This also adds unit tests and an integration test that schedules a policy and
ensures that a snapshot is correctly taken.
Relates to #38461
* Record most recent snapshot policy success/failure (#40619)
Keeping a record of the results of the successes and failures will aid
troubleshooting of policies and make users more confident that their
snapshots are being taken as expected.
This is the first step toward writing history in a more permanent
fashion.
* Validate snapshot lifecycle policies (#40654)
(This is a PR against the `snapshot-lifecycle-management` branch)

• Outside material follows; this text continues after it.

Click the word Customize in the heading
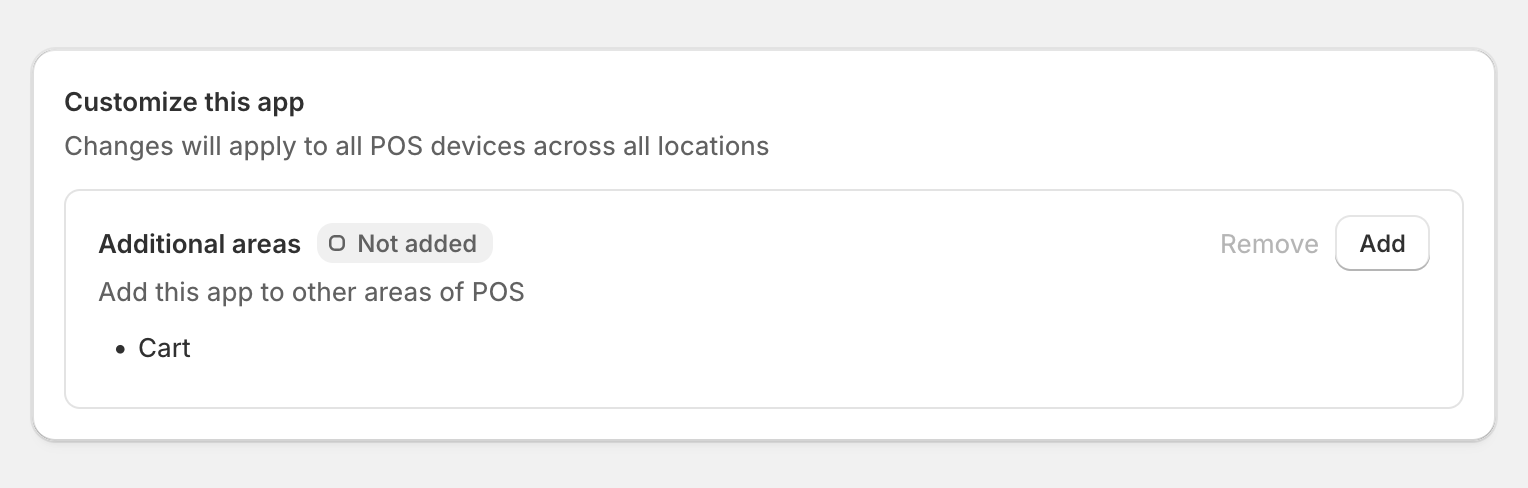This screenshot has height=488, width=1528. point(127,102)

With the commit, we now validate the content of snapshot lifecycle policies when
the policy is being created or updated. This checks for the validity of the id,
name, schedule, and repository. Additionally, cluster state is checked to ensure
that the repository exists prior to the lifecycle being added to the cluster
state.
Part of #38461
* Hook SLM into ILM's start and stop APIs (#40871)
(This pull request is for the `snapshot-lifecycle-management` branch)

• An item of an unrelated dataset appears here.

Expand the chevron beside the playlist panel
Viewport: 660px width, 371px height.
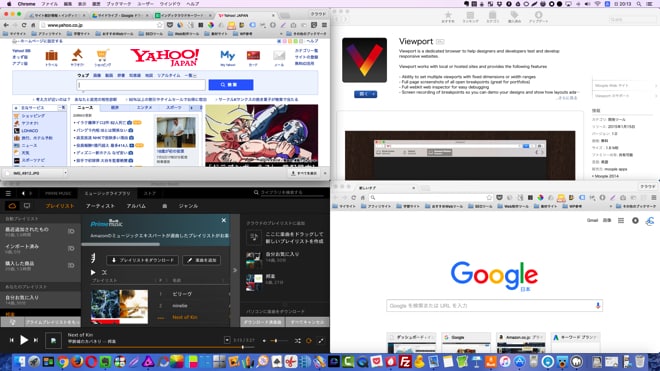pos(235,270)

This change allows the existing `/_ilm/stop` and `/_ilm/start` APIs to also
manage snapshot lifecycle scheduling. When ILM is stopped all scheduled jobs are
cancelled.
Relates to #38461
* Add tests for SnapshotLifecyclePolicyItem (#40912)
Adds serialization tests for SnapshotLifecyclePolicyItem.
* Fix improper import in build.gradle after master merge
* Add human readable version of modified date for snapshot lifecycle policy (#41035)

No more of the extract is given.